The right choice was to leave his weapons where they were. But locking up like that was a real good way to get killed.

One of the real good ways. Getting neck deep in wizards was even better. Nanefer's black, wizened hands were crossed in his lap over a parcel wrapped in red cloth. Khamwas looked at it, pursing his lips as he came to a decision. He stepped forward slowly.

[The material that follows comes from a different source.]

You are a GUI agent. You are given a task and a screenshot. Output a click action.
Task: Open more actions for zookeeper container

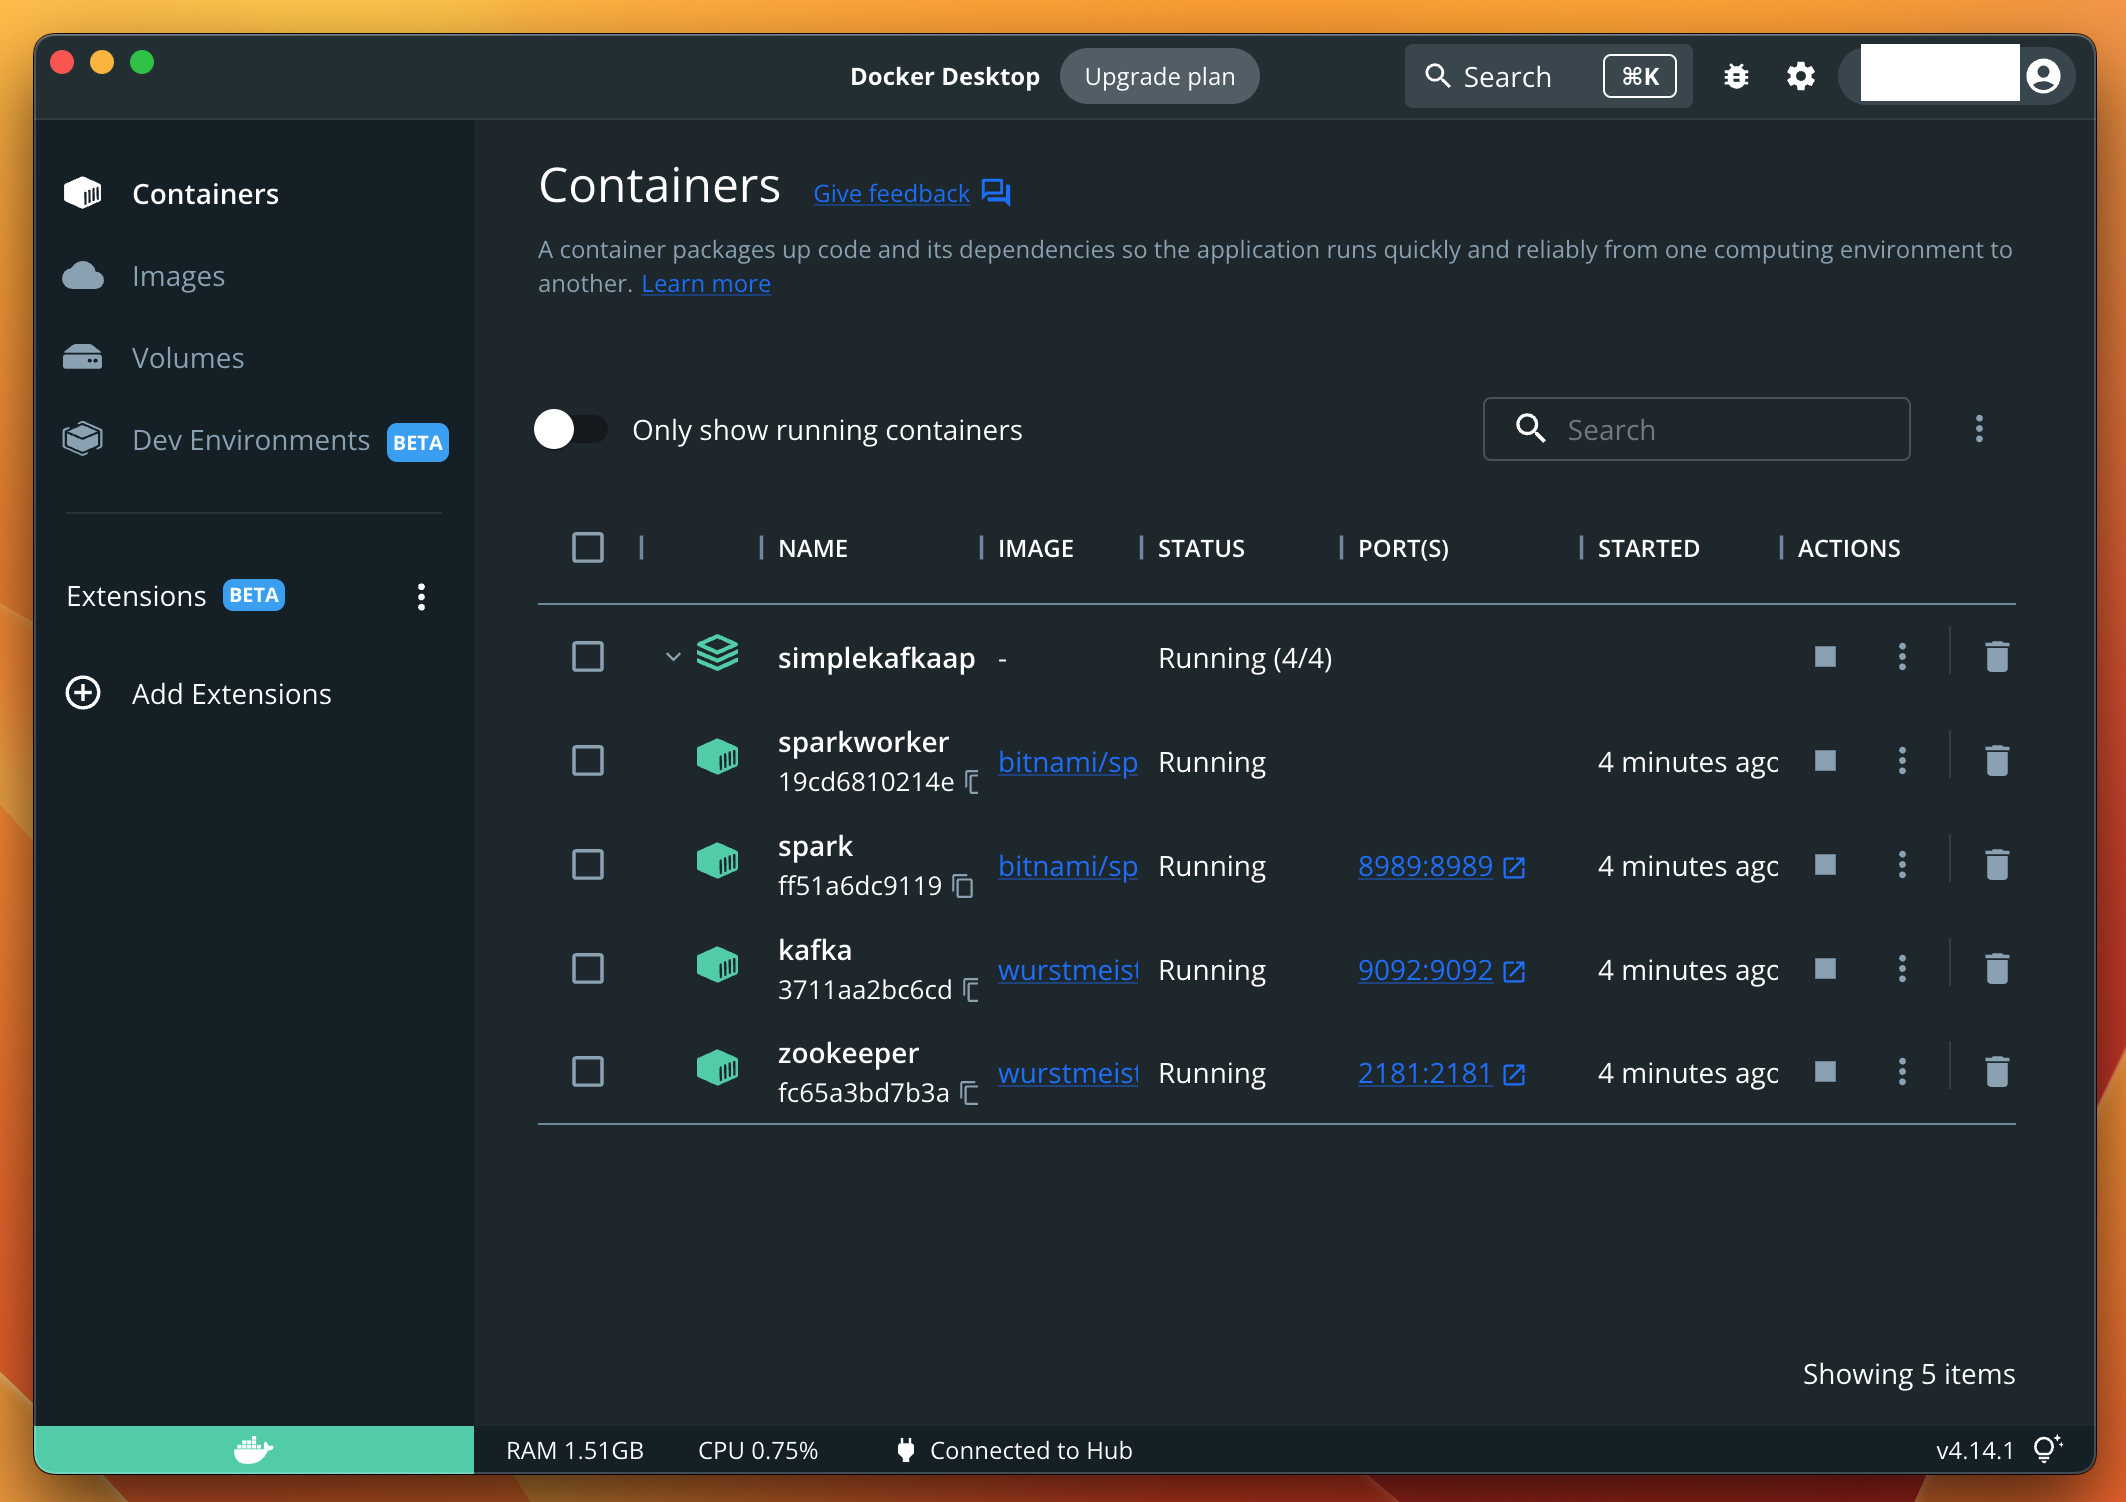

Ten feet, the width of the room, separated Nanefer's corpse from the men who had just entered. The floor was covered with the same dazzling plaster as the walls and ceiling, and there were no frescoes to dim its fire.

When whorls of blue sparks appeared in the center of the room, their reflection from the floor doubled their angry intensity.

Khamwas halted in mid-step, then backed in a perfect reversal of his previous motion. He squared his shoulders and bobbed his chin up and down as if to be sure that it was set in the correct position, firm but not outthrust in challenge.

Samlor was worried about position also. He stooped, setting the lamp on the floor with a delicacy which belied the fact that he never took his eyes off the sparks which grew and, with their afterimages, were beginning to sketch a figure. When the earthenware lamp-bowl was safely

down, Samlor dropped the wand also and rose with his boot knife half-concealed by his palm and thigh.

It was something to throw for a distraction. By now he had enough data to know that they might want a distraction which permitted them to get out of the chamber again.

Fast.

The sparks hissed like hot grease as they spread in tight arcs which wove into surfaces. They were not forming a figure but rather two figures; a slender, imperious woman and the babe in her arms nuzzling her bare right breast. The woman was dressed in much the same fashion as Nanefer's corpse, and her features were similar to those of the stranger in the Vulgar Unicorn. Similar also to those of Khamwas.